By Greg Bailey/Reuters
When the last section of St. Louis’s Gateway Arch, an American landmark as iconic as the Statue of Liberty, was hoisted into place on Oct 28, 1965, it was the concluding act of a story that began more than 30 years earlier.
From rigged votes in a bond election to fund the project, to a famous father-son mix-up when the winning architect was alerted, to a civil rights protest high above ground, some of the Arch’s rich, complicated history during those three decades has largely been forgotten as the 630-foot-tall, stainless steel structure nears its 50th anniversary.
The monument, meant to celebrate America’s western expansion, has taken on different interpretations over its lifetime.
Bob Moore, resident historian at the Arch, called the structure “an icon of the modern age,” but said it also represented the taking of land from Native Americans and Hispanic people.
While today’s television viewers may know the Arch better as the centerpiece of the SyFy series Defiance, the seed for its creation was planted in 1933, when attorney Luther Ely Smith, returning by train to his hometown, saw the blight of the riverfront and proposed building the structure.
Two years later, city leaders, eager for jobs and federal money, asked voters to approve a bond issue in an election which had an unusually high turnout and approval rate. The St. Louis Post-Dispatch investigated the results and found the vote was fraudulent, winning a Pulitzer Prize for its revelation.
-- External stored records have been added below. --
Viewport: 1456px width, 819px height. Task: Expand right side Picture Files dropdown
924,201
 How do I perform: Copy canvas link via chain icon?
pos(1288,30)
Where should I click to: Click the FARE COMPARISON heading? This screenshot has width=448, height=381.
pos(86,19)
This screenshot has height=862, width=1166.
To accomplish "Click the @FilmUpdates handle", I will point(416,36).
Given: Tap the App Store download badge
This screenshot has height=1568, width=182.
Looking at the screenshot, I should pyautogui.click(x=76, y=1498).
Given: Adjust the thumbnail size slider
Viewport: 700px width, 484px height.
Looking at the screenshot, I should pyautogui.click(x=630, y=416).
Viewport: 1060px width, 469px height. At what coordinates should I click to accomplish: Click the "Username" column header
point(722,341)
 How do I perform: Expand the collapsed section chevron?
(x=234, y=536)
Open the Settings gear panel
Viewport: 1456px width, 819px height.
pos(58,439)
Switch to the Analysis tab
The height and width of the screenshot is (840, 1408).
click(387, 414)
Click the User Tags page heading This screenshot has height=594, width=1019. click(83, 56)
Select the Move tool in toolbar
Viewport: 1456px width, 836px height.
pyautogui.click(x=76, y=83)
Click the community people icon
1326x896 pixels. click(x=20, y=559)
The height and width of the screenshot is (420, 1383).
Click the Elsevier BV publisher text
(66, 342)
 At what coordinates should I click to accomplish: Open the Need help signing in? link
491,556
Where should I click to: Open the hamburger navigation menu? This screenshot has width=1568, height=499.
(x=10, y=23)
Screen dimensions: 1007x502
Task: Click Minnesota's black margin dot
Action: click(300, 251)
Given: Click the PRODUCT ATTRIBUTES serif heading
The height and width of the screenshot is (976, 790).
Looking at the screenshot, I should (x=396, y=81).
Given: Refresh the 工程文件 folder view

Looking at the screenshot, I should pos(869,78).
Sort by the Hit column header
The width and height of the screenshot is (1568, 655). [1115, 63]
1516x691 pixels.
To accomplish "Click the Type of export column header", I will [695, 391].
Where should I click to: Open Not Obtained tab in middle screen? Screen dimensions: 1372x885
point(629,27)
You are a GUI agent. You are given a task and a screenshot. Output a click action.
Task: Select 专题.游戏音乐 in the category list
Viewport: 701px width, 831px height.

Starting in 1939, 37 blocks of the city’s riverfront were demolished, but wartime priorities left the space unused until a design competition following World War II.
CONFUSION
The competition opened in 1947, attracting 172 entries with ideas ranging from abstract sculpture to a covered wagon. Entries came from Finnish-American architect Eero Saarinen and separately from his noted father Eliel, both living in the Detroit area.
The committee picked Eero’s design of a catenary arch as the winner, but mistakenly alerted Eliel he had won. Eero and his team took home a combined $90,000 for a design that Smith called a “brilliant forecast into the future.”
Still, Saarinen’s design quickly came under fire, with some saying it looked too much like the arch planned for the 1942 Rome Exposition in Fascist Italy, while others described it as a giant croquet wicket.
Design critics didn’t slow the plans, but a lack of funding did as the start of construction was delayed until 1963, two years after Saarinen died from a brain tumor.
Lawsuits also delayed the building of the Arch, which ended up costing about $13 million.
Construction of the constantly curving structure, the world’s tallest in stainless steel, was a challenge as the bases of the two legs could not be off even as little as 1-64th of an inch or the final pieces would not fit together properly.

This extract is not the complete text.